■ **Required action**
The answer must restate the records below word for word.

■ **Given information**
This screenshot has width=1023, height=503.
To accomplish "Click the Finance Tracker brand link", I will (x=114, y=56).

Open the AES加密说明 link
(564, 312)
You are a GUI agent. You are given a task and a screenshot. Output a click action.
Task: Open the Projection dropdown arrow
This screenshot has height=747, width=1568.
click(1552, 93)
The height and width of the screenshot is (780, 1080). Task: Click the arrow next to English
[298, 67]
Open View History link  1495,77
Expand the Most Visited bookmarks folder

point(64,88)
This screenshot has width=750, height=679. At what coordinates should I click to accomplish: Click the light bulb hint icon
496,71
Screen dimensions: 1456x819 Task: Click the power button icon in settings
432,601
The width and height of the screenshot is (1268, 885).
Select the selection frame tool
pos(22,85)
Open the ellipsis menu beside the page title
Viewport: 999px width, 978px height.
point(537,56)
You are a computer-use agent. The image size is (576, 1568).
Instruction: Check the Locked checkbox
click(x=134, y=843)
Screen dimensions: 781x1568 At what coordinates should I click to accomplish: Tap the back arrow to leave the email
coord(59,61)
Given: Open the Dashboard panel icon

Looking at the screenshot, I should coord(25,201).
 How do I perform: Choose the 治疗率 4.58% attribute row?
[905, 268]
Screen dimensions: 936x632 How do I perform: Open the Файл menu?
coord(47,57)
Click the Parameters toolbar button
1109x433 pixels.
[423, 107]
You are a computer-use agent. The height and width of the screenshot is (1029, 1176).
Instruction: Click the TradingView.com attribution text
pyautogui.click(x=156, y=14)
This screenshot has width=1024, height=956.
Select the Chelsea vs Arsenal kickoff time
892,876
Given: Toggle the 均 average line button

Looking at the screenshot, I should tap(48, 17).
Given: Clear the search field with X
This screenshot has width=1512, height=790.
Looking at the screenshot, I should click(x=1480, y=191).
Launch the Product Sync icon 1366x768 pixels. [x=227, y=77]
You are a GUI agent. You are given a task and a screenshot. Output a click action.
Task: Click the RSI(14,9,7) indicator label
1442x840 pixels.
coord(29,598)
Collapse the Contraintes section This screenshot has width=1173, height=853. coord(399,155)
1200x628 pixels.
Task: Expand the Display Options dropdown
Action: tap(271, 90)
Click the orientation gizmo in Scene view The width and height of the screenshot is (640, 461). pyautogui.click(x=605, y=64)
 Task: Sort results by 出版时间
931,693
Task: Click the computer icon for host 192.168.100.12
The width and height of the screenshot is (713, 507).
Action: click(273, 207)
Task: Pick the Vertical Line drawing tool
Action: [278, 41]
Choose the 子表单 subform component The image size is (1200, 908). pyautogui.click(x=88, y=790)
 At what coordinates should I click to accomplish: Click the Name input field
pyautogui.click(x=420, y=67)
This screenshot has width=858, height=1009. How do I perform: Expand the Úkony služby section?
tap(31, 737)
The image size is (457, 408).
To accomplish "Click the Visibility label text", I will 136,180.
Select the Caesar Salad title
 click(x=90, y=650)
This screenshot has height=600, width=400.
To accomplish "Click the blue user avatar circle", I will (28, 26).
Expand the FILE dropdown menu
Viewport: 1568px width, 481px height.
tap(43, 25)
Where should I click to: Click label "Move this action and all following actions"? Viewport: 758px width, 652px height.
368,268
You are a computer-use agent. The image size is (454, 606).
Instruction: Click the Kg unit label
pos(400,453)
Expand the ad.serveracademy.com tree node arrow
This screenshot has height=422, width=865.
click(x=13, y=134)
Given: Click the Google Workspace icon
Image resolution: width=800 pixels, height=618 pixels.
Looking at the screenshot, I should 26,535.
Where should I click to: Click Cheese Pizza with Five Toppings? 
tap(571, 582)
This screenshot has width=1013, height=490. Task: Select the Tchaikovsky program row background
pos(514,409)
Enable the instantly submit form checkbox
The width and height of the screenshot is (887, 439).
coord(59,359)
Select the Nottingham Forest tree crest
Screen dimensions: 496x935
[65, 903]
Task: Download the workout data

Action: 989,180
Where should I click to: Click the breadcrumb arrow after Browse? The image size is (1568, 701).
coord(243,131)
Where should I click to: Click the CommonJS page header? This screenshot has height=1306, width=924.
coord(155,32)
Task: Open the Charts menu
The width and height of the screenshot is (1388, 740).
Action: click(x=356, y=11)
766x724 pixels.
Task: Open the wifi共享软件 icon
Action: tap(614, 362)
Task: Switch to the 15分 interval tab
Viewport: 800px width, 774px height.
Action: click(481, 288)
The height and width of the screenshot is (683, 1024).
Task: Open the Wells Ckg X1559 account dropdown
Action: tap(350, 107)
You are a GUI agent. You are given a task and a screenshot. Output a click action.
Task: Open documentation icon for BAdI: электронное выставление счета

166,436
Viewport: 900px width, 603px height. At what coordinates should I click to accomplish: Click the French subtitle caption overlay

■ **Solution to the exercise**
This screenshot has width=1023, height=503.
To accomplish "Click the Finance Tracker brand link", I will (x=114, y=56).

Open the AES加密说明 link
(564, 312)
You are a GUI agent. You are given a task and a screenshot. Output a click action.
Task: Open the Projection dropdown arrow
This screenshot has height=747, width=1568.
click(1552, 93)
The height and width of the screenshot is (780, 1080). Task: Click the arrow next to English
[298, 67]
Open View History link  1495,77
Expand the Most Visited bookmarks folder

point(64,88)
This screenshot has width=750, height=679. At what coordinates should I click to accomplish: Click the light bulb hint icon
496,71
Screen dimensions: 1456x819 Task: Click the power button icon in settings
432,601
The width and height of the screenshot is (1268, 885).
Select the selection frame tool
pos(22,85)
Open the ellipsis menu beside the page title
Viewport: 999px width, 978px height.
point(537,56)
You are a computer-use agent. The image size is (576, 1568).
Instruction: Check the Locked checkbox
click(x=134, y=843)
Screen dimensions: 781x1568 At what coordinates should I click to accomplish: Tap the back arrow to leave the email
coord(59,61)
Given: Open the Dashboard panel icon

Looking at the screenshot, I should coord(25,201).
 How do I perform: Choose the 治疗率 4.58% attribute row?
[905, 268]
Screen dimensions: 936x632 How do I perform: Open the Файл menu?
coord(47,57)
Click the Parameters toolbar button
1109x433 pixels.
[423, 107]
You are a computer-use agent. The height and width of the screenshot is (1029, 1176).
Instruction: Click the TradingView.com attribution text
pyautogui.click(x=156, y=14)
This screenshot has width=1024, height=956.
Select the Chelsea vs Arsenal kickoff time
892,876
Given: Toggle the 均 average line button

Looking at the screenshot, I should tap(48, 17).
Given: Clear the search field with X
This screenshot has width=1512, height=790.
Looking at the screenshot, I should click(x=1480, y=191).
Launch the Product Sync icon 1366x768 pixels. [x=227, y=77]
You are a GUI agent. You are given a task and a screenshot. Output a click action.
Task: Click the RSI(14,9,7) indicator label
1442x840 pixels.
coord(29,598)
Collapse the Contraintes section This screenshot has width=1173, height=853. coord(399,155)
1200x628 pixels.
Task: Expand the Display Options dropdown
Action: tap(271, 90)
Click the orientation gizmo in Scene view The width and height of the screenshot is (640, 461). pyautogui.click(x=605, y=64)
 Task: Sort results by 出版时间
931,693
Task: Click the computer icon for host 192.168.100.12
The width and height of the screenshot is (713, 507).
Action: click(273, 207)
Task: Pick the Vertical Line drawing tool
Action: [278, 41]
Choose the 子表单 subform component The image size is (1200, 908). pyautogui.click(x=88, y=790)
 At what coordinates should I click to accomplish: Click the Name input field
pyautogui.click(x=420, y=67)
This screenshot has width=858, height=1009. How do I perform: Expand the Úkony služby section?
tap(31, 737)
The image size is (457, 408).
To accomplish "Click the Visibility label text", I will 136,180.
Select the Caesar Salad title
 click(x=90, y=650)
This screenshot has height=600, width=400.
To accomplish "Click the blue user avatar circle", I will (28, 26).
Expand the FILE dropdown menu
Viewport: 1568px width, 481px height.
tap(43, 25)
Where should I click to: Click label "Move this action and all following actions"? Viewport: 758px width, 652px height.
368,268
You are a computer-use agent. The image size is (454, 606).
Instruction: Click the Kg unit label
pos(400,453)
Expand the ad.serveracademy.com tree node arrow
This screenshot has height=422, width=865.
click(x=13, y=134)
Given: Click the Google Workspace icon
Image resolution: width=800 pixels, height=618 pixels.
Looking at the screenshot, I should 26,535.
Where should I click to: Click Cheese Pizza with Five Toppings? 
tap(571, 582)
This screenshot has width=1013, height=490. Task: Select the Tchaikovsky program row background
pos(514,409)
Enable the instantly submit form checkbox
The width and height of the screenshot is (887, 439).
coord(59,359)
Select the Nottingham Forest tree crest
Screen dimensions: 496x935
[65, 903]
Task: Download the workout data

Action: 989,180
Where should I click to: Click the breadcrumb arrow after Browse? The image size is (1568, 701).
coord(243,131)
Where should I click to: Click the CommonJS page header? This screenshot has height=1306, width=924.
coord(155,32)
Task: Open the Charts menu
The width and height of the screenshot is (1388, 740).
Action: click(x=356, y=11)
766x724 pixels.
Task: Open the wifi共享软件 icon
Action: tap(614, 362)
Task: Switch to the 15分 interval tab
Viewport: 800px width, 774px height.
Action: click(481, 288)
The height and width of the screenshot is (683, 1024).
Task: Open the Wells Ckg X1559 account dropdown
Action: tap(350, 107)
You are a GUI agent. You are given a task and a screenshot. Output a click action.
Task: Open documentation icon for BAdI: электронное выставление счета

166,436
Viewport: 900px width, 603px height. At what coordinates should I click to accomplish: Click the French subtitle caption overlay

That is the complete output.